Minimally invasive surgery is increasingly being used in trauma surgery as both a diagnostic and a therapeutic tool. However, significant debate regarding the accuracy, safety, and indications for minimally invasive surgery in trauma continues to impede widespread acceptance of these techniques among trauma surgeons.

Method:

Herein, we report a contemporary review of the current role of both laparoscopy and thoracoscopy in modern trauma surgery. Literature search was performed using PubMed database and the following keywords: “Trauma,” “Minimally Invasive Surgery,” “Laparoscopy,” and “Thoracoscopy.”

Results:

Current recommendations advocate for the use of laparoscopy as a diagnostic tool in penetrating trauma for the diagnosis of diaphragm injuries and peritoneal violation. A significant body of research demonstrates that laparoscopy in select hemodynamically normal patients can significantly decrease nontherapeutic laparotomy rates and hospital costs and is highly sensitive and specific with very low missed injury rates, including small bowel injuries. Laparoscopic repairs to a wide breadth of abdominal and thoracic injuries have been reported with impressive results. Adherence to a standardized laparoscopic examination system and routine use of laparoscopy in elective or acute care practice strongly influence positive results with minimally invasive surgery in trauma. Video-assisted thoracoscopic surgery is most commonly used for evaluation of diaphragm, evacuation of retained hemothorax, and management of ongoing bleeding post-trauma.

Conclusion:

Minimally invasive surgery does offer several advantages compared to traditional open surgery and should be considered as an additional tool in the trauma surgeon’s armamentarium in the care of select injured patients.

Keywords

Minimally invasive surgery trauma laparoscopy thoracoscopy video-assisted thoracoscopic surgery

Introduction

Over the past 30 years, minimally invasive surgery (MIS) has revolutionized the practice of modern surgery and has become standard for the treatment of many surgical conditions. Multiple benefits of MIS compared to traditional open surgery are well documented including less induced surgical trauma and physiologic stress, reduced in-hospital length of stay, decreased postoperative pain, and faster functional recovery, as well as improved cosmesis (1, 2). The use of MIS in trauma is not a novel concept. The initial reports demonstrating the utility of MIS in the evaluation of hemoperitoneum in patients with traumatic abdominal injuries were first published in the early 1920s (3). Decades of research examining the physiologic changes, clinical outcomes, and complications associated with MIS, along with major technological advances in optics and MIS instrumentation and surgical training, have led to near universal acceptance of MIS in all surgical specialties for both advanced elective and emergency operations. For trauma patients, MIS provides clear visualization of the thoracic cavity, the peritoneal space, and the anterior abdominal wall, and unlike other diagnostic modalities, it has the potential benefit for therapeutic intervention while also decreasing rates of unnecessary nontherapeutic procedures. Despite these clear potential advantages, MIS has yet to achieve widespread acceptance within the trauma community. Debate continues to surround both the appropriate indications and applications of MIS in the injured patient.

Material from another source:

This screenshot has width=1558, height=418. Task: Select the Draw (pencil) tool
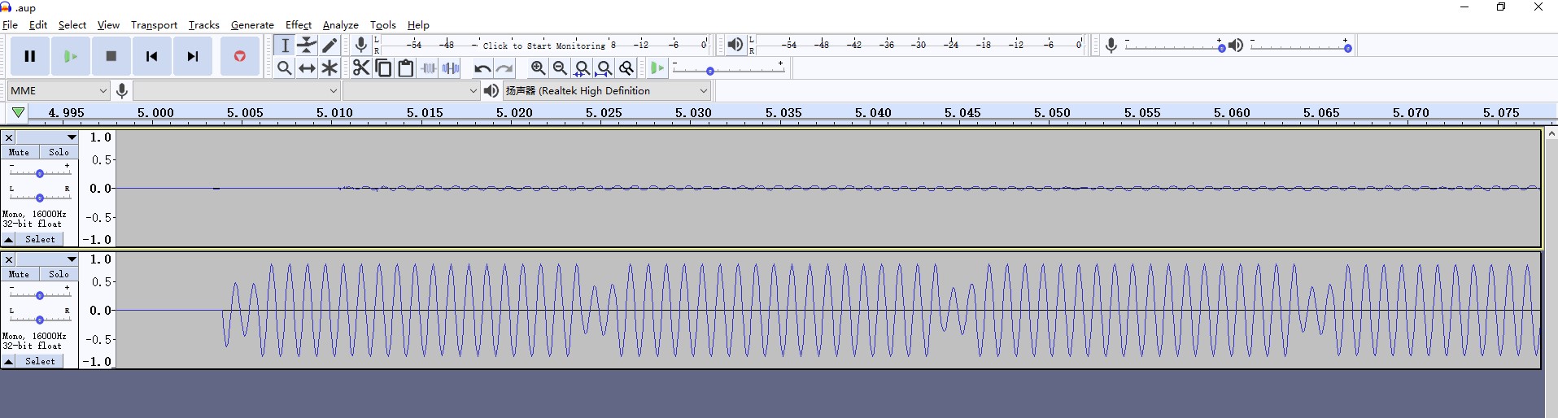click(x=329, y=46)
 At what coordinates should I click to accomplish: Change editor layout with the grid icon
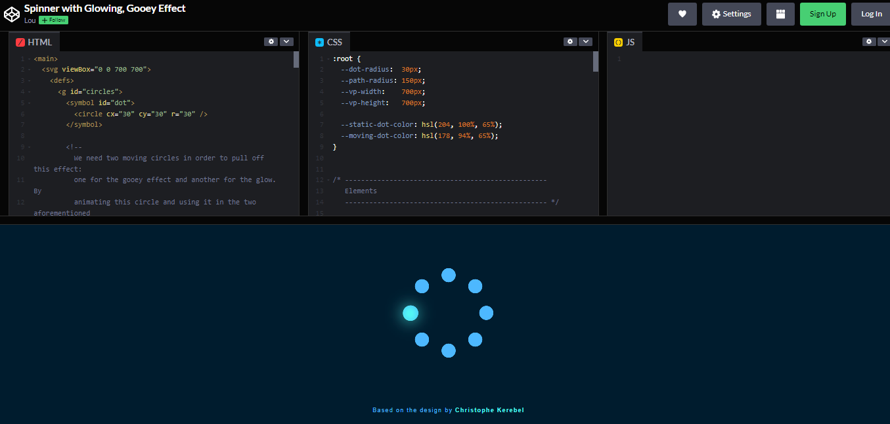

Several reasons may explain the delay in acceptance of MIS in trauma surgery compared to other surgical disciplines. Time is a luxury that an acutely injured patient can ill afford. The concept of quickly controlling both hemorrhage and contamination is a core concept of trauma surgery. The logistics of setting up an operating room, gaining access to an anatomic cavity, and controlling a potential source of contamination or hemorrhage is longer for a MIS procedure compared to open surgery. Temporally, most traumas occur at night and when less personnel is available, making the acceptance of equipment-dependent cases less desirable. Perhaps the most compelling argument against MIS in trauma is the potential for missed injury. Initial studies reported rates of missed injury, specifically hollow viscus, as high as 77% with diagnostic laparoscopy (DL) in trauma (4, 5). However, this is largely operator dependent, and with experience and adoption of standardized surgical techniques and technological advances, more contemporary studies have showed vastly improved clinical outcomes with DL in trauma, with reported sensitivity, specificity, and accuracy approaching 100% (6 –9). These results notwithstanding, surgical training and experience with MIS will greatly influence attitudes toward MIS utilization in trauma (10).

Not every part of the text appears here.